Conejos y Liebres: Un Legado Cultural y Ecológico en Peligro
Desde tiempos ancestrales, los conejos y liebres han sido parte integral de la vida humana, sirviendo como alimento, materia prima para vestimenta y herramientas, e incluso como compañeros en el hogar o sujetos de investigación médica. Su presencia ha trascendido lo utilitario, impregnando la cultura a través de pinturas, esculturas, cuentos y leyendas, como el conejo en la Luna o el conejo de Pascua, reflejando su profunda conexión con sociedades de todo el mundo, incluyendo a México.
Similitudes y Diferencias: Más Allá de la Apariencia
Aunque comúnmente confundidos, conejos y liebres pertenecen al orden de los lagomorfos, compartiendo rasgos como grandes ojos adaptados a la noche, orejas móviles para agudizar el oído y regular temperatura, y patas traseras alargadas para correr. Sin embargo, diferencias clave los distinguen: las liebres son más grandes, con orejas y patas más largas, gestaciones de hasta 55 días y crías precoces que nacen listas para correr. En contraste, los conejos tienen gestaciones más cortas (hasta 39 días), camadas más numerosas y crías altriciales que dependen completamente del cuidado materno en madrigueras.
La Riqueza de México: 17 Especies Nativas en Peligro
México alberga una notable diversidad de lepóridos, con 17 especies nativas: 11 conejos y 6 liebres.

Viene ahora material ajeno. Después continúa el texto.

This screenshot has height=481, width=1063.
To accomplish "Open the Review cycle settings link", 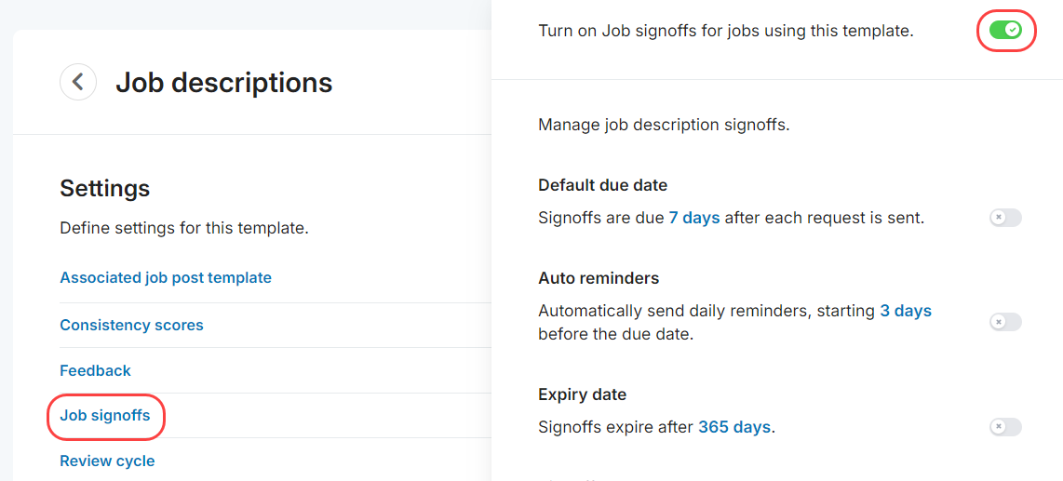I will pyautogui.click(x=107, y=461).
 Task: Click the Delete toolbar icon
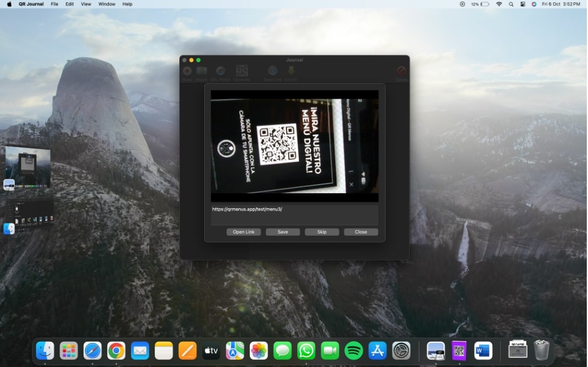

Entre ellas, destacan el zacatuche o teporingo y la liebre de Tehuantepec, que habitan ecosistemas variados como selvas, bosques y zonas áridas. Desafortunadamente, muchas enfrentan graves amenazas debido a la deforestación, fragmentación de hábitats, atropellamientos en carreteras, depredación por animales ferales y caza furtiva. Ocho especies, como el conejo de Omiltemi y la liebre negra, están catalogadas en peligro de extinción bajo la NOM-059, mientras otras carecen de protección por falta de datos.
Conservación: Un Camino Urgente y Necesario
La conservación de estos animales requiere acciones inmediatas y coordinadas. La divulgación científica es crucial para aumentar la conciencia social sobre su valor ecológico, ya que al alimentarse de hierbas, promueven paisajes que benefician a otras especies y dispersan semillas. Además, entender sus necesidades específicas es vital para diseñar estrategias efectivas, evitando tratarlos como un solo grupo en programas de conservación. Proteger a conejos y liebres no solo salvaguarda la biodiversidad, sino que preserva un patrimonio cultural único para las futuras generaciones.